Désinformation odieuse
Le futur ORPP n'a rien d'une taxe, car ses cotisations ne vont pas à l'État. Elles financeront plutôt les rentes de 3,5 millions d'Ontariens qui ne participent pas à un régime d'employeur ou qui n'épargnent pas pour leur retraite.
M. Harper veut plaire aux salariés et aux employeurs qui ne veulent pas payer pour cela. Cette désinformation odieuse rappelle celle de certains ténors républicains qui ont fait peur aux Américains en pourfendant le projet d'assurance maladie de Barack Obama.
L'ORPP aura ses enjeux, mais il sera, tout compte fait, un meilleur dispositif que le régime volontaire d'épargne-retraite (RVER) du Québec, qui restera marginal en plus de coûter cher à administrer. C'est le compromis que Québec a trouvé pour plaire aux employeurs et aux gestionnaires de fonds. Ainsi, certains ne feront rien de plus pour leurs salariés, et la Caisse de dépôt et placement n'aura pas plus de fonds à gérer.
L'ORPP ressemble au RPC. Il sera mis en vigueur en quatre phases, en commençant par les entreprises de 500 salariés et plus en 2017. Suivront les entreprises de 50 à 499 salariés en 2018 et de moins de 50 salariés en 2019. Les régimes qui ne seront pas encore en phase avec l'ORPP devront l'être en 2020. Les cotisations croîtront graduellement, passant de 0,8 % des revenus pour chaque partie (employeur et employé) en 2017 à 1,9 % en 2020 et au cours des années subséquentes.
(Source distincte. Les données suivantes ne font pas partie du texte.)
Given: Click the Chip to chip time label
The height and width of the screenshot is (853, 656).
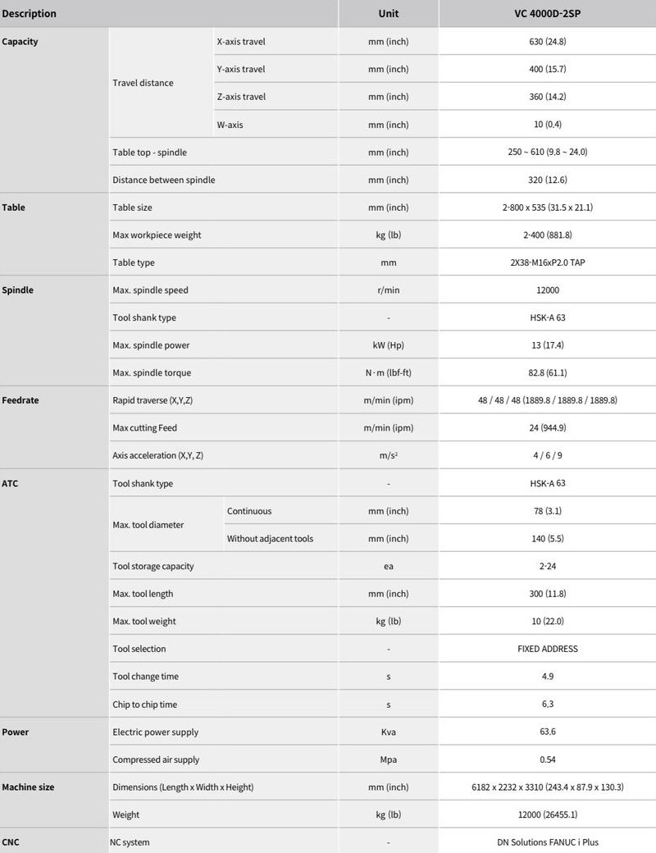Looking at the screenshot, I should 144,705.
Cette cotisation s'appliquerait sur tous les revenus gagnés jusqu'à 70 ans et jusqu'à concurrence de 90 000 $. Elle atteindrait alors un maximum de 3 420 $ par an pour les deux parties (90 000 $ x 1,9 % x 2). Au terme de 40 ans, le bénéficiaire aurait droit à une rente annuelle de 12 815 $ (6 410 $ si son revenu maximum a été de 45 000 $) s'il a toujours cotisé le maximum. Cette rente s'ajouterait à la pension de la Sécurité de la vieillesse et à celle du RPC.
Les employeurs qui ont un régime à prestations déterminées décent seraient exemptés, tout comme ceux qui offrent à leurs salariés un régime à cotisations déterminées qui leur permet de contribuer pour au moins 8 % de leurs revenus.
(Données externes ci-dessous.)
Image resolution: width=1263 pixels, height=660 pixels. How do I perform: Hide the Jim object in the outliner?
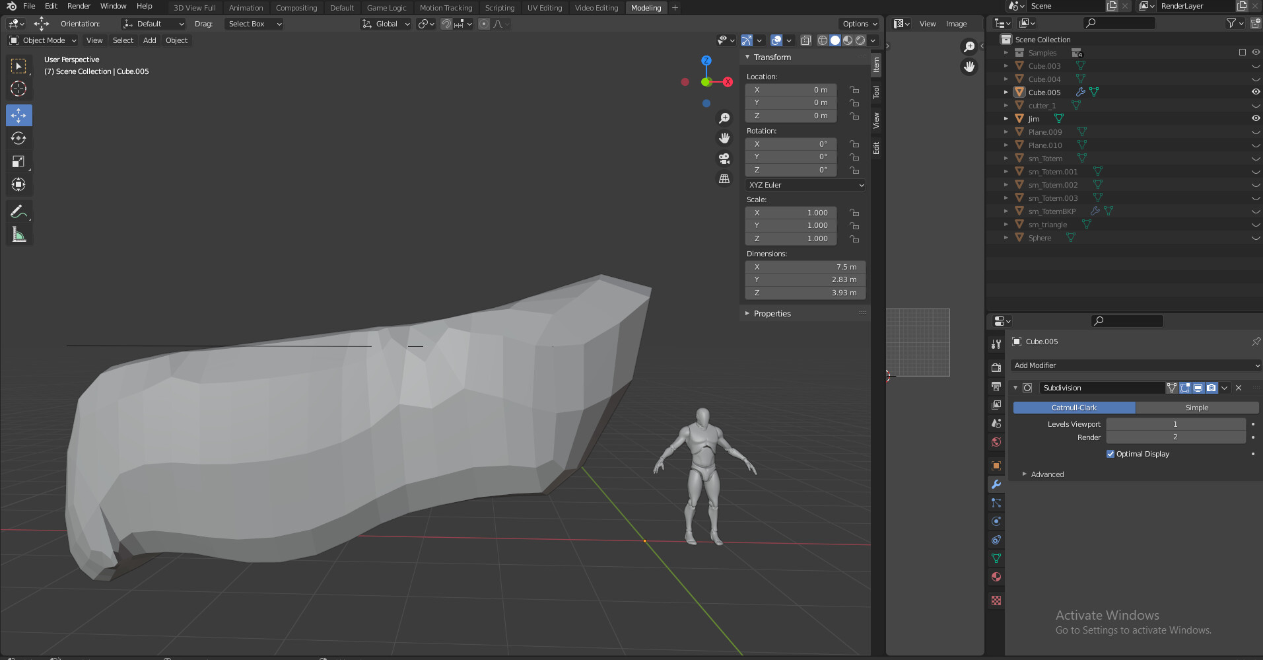(x=1255, y=118)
Certes, ce régime coûtera cher aux entreprises qui n'offrent pas de régime de retraite (65 % des salariés ontariens n'en sont pas pourvus). De plus, il sera vu comme de l'épargne forcée pour bien des salariés qui n'épargnent pas pour leur retraite. Mais ne faut-il pas forcer la main de certains si on veut leur éviter de vivre leurs dernières années dans la pauvreté ?
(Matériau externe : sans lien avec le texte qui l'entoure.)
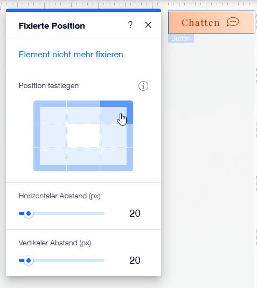Click the Horizontaler Abstand value field

click(135, 213)
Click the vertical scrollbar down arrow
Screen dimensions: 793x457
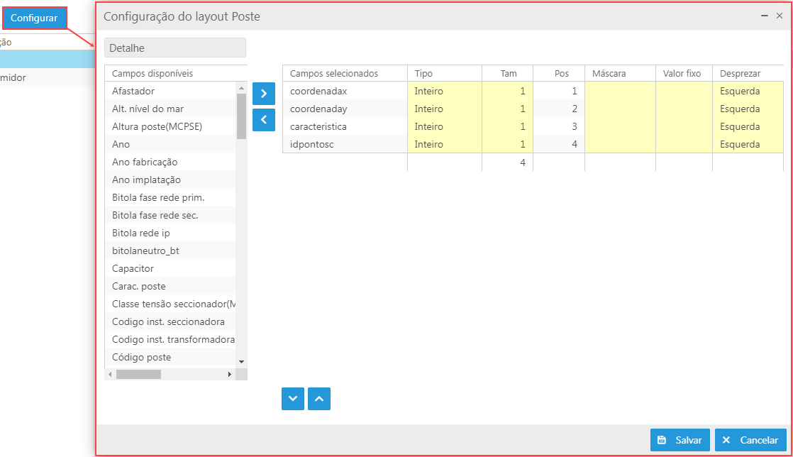click(241, 361)
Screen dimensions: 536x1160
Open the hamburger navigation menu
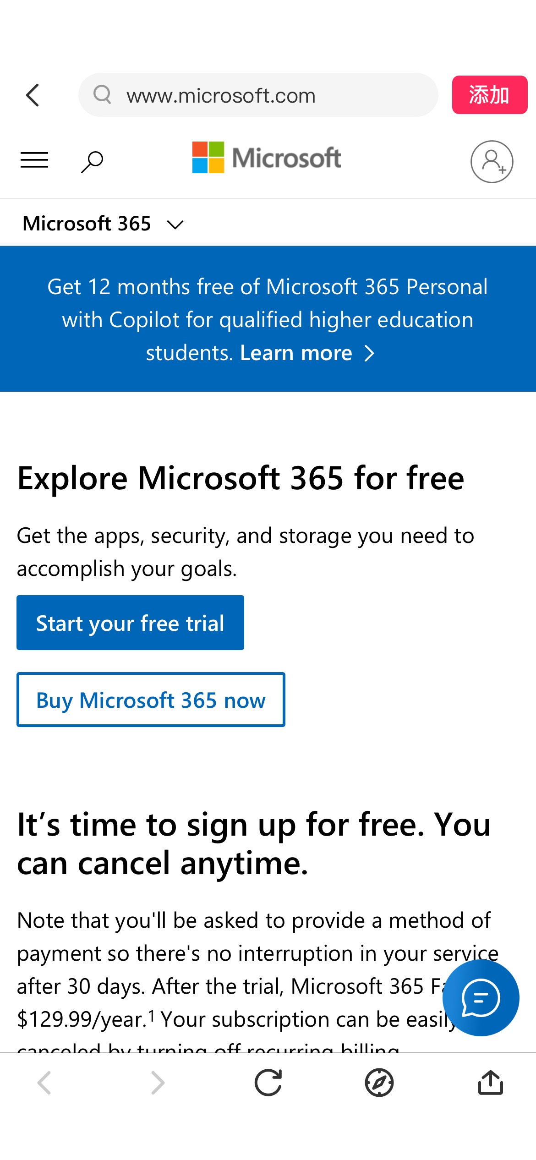click(x=34, y=160)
L'ORPP est la réponse de l'Ontario au fait que les gouvernements n'aient jamais pu s'entendre sur une amélioration du Régime de pensions des Canadiens. Le compromis d'ouvrir le RPC (et le Régime de rentes du Québec) à des cotisations optionnelles, qui était intervenu en 2010, a été tué par nul autre que le gouvernement Harper. Or, voilà que le ministre fédéral des Finances, Joe Oliver, réintroduit cette idée dans le débat. Le fait-on à dessein, pour court-circuiter le gouvernement ontarien ? Quoi qu'il en soit, c'est sûrement une idée à considérer, puisque toute la machine administrative est en place pour le faire (perception des cotisations, gestion des fonds, gestion des rentes).